Minutes later, he was dead. Far more might easily have died had the gas fumes spread more rapidly
Takahashi's widow, Shizue, sat through more than half of the 260 sessions of Asahara's murder trial at the Tokyo District Court. She too was desperate to hear Asahara explain his actions, accept responsibility and apologize.
She has given up on that.
"In the beginning, I hoped that he would say something, but obviously, he was not facing the trial seriously, not reflecting on the crimes or thinking about the victims," she said. "This man is hopeless, and at this point I don't have to hear anything from him."

"Court dumps lawsuit over restrictions on visits to Asahara"

("Mainichi," July 25, 2006)

Toyko, Japan - The Tokyo District Court on Tuesday rejected a 9 million yen damages lawsuit filed by the family of convicted AUM Shinrikyo cult founder Shoko Asahara over restrictions on their visits to him, saying the restrictions were not illegal.
Family members filed the suit, saying that a Tokyo High Court judge and Tokyo detention center guards were unfairly limiting their visits to Asahara, who was sentenced to death for various crimes including the cult's deadly gassing of Tokyo subways in 1995.
In rejecting the suit, Presiding Judge Atsuo Nagano said officials were acting within their rights.
"It cannot be said that the judge's decision to prohibit visits clearly ran counter to the guidelines of the powers granted to him, and (the decision) was not illegal," Nagano said.
According to the ruling, a total ban on visits has been placed on Asahara, and his family meets him only at times when the court partially lifts the ban.
During their suit, the family of Asahara, whose real name is Chizuo Matsumoto, argued that the detention center was not giving Asahara sufficient medical treatment even though he had a serious psychiatric disorder.

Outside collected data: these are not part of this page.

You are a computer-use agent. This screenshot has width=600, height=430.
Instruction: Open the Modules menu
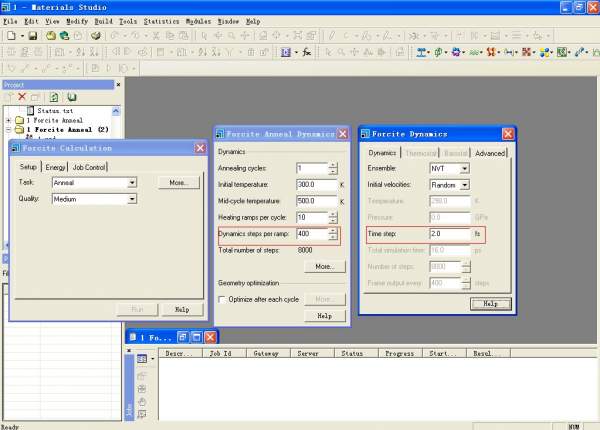coord(197,20)
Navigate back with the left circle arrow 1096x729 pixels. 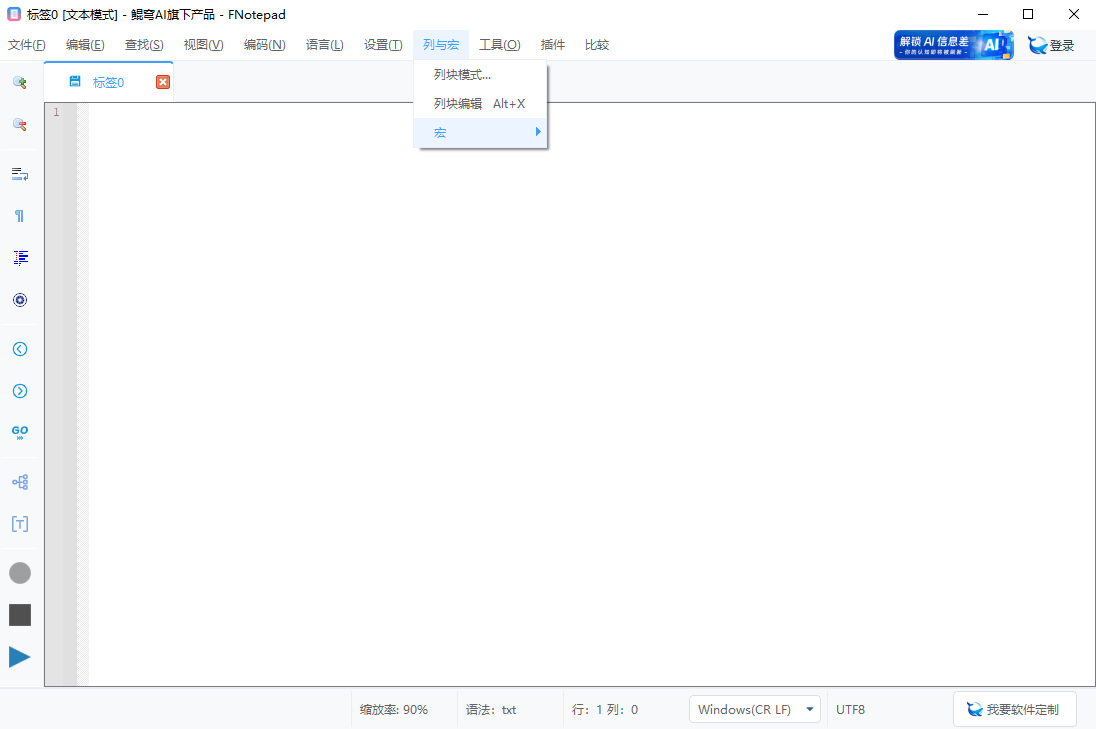coord(19,348)
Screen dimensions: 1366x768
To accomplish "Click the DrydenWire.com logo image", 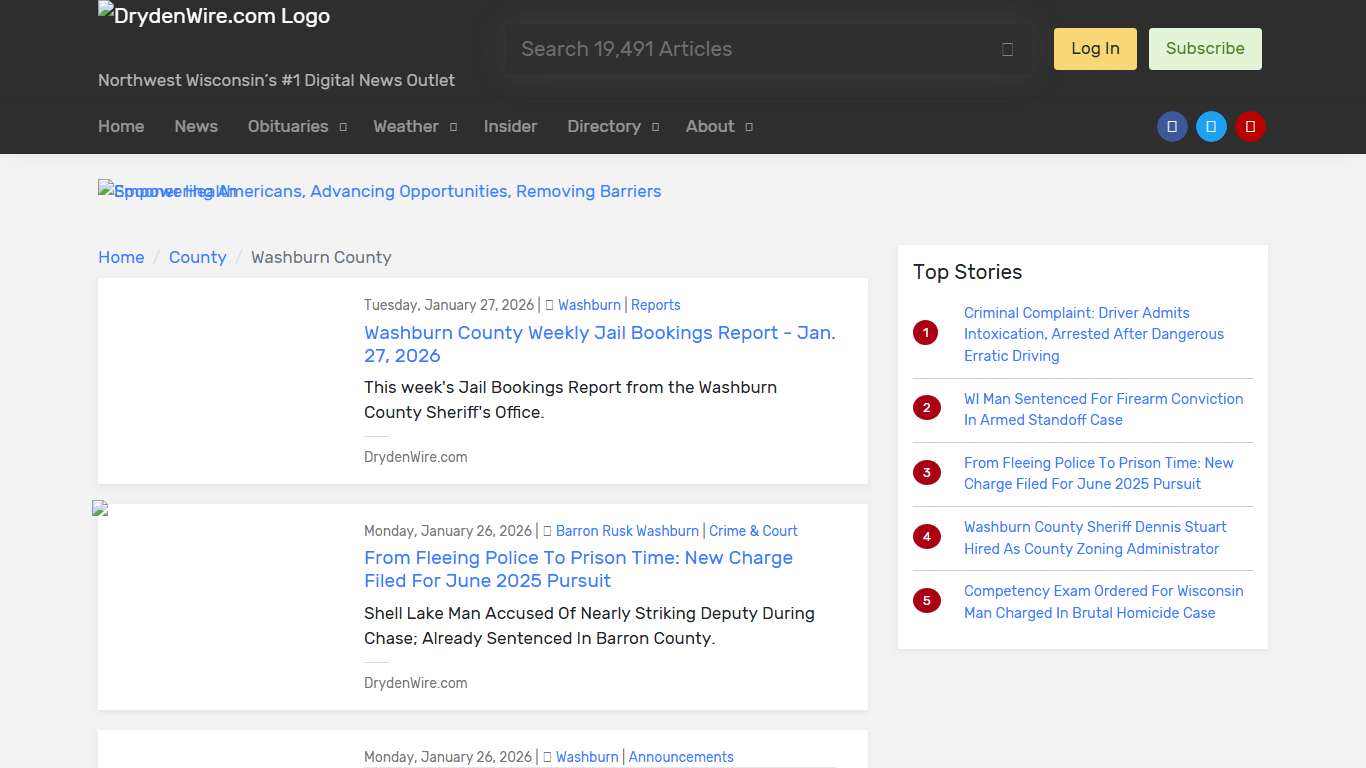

The court dismissed the argument, saying that based on the diagnosis of a psychiatrist, the detention center had decided that forced treatment was not necessary. The court added that this decision could not be called unreasonable.
AUM Shinrikyo has changed its name to Aleph.

"Police raid places related to 2 ex-AUM cult members over fraud"

("Kyodo News," July 20, 2006)

Toyko, Japan - Police on Thursday raided the home of a former AUM Shinrikyo cult member in Koshigaya, Saitama Prefecture, and related places on suspicion that the man and another former cult member had fraudulently opened a bank account to evade taxes.
The 35-year-old man and his conspirator - a 35-year-old woman - allegedly opened the savings account with the purpose of having the man's company dodge taxes and used the account to support the wife and daughter of AUM founder Shoko Asahara, whose death sentence is believed likely to be finalized in the near future.
Among the places searched in Tokyo, Saitama and Ibaraki prefectures, Asahara's daughter was living in the man's house, and his wife in a house in Ryugasaki, Ibaraki, according to public security officers from the Tokyo Metropolitan Police Department.
The police believe that the suspects are in charge of taking care of Asahara's family members and have used money remitted to the account in question to pay their rent and other living costs.
The account was opened in 2002 in the name of the woman at a bank in Tokyo so that the man's computer software company could transfer money as salaries for the woman, who was not actually working for the firm, thus concealing its taxable income, the police said.
Asahara, whose real name is Chizuo Matsumoto, was sentenced to death at the Tokyo District Court in February 2004 for his role in 13 criminal cases including two deadly sarin gas attacks on the Tokyo subway system in 1995 and in Matsumoto, Nagano Prefecture, in 1994.
The sentence will stand if the Supreme Court does not overturn the Tokyo High Court's rejection of his appeal against the death sentence, which is unlikely unless any violation of the Constitution or a precedent can be found in the high court decision.
AUM Shinrikyo has renamed itself Aleph.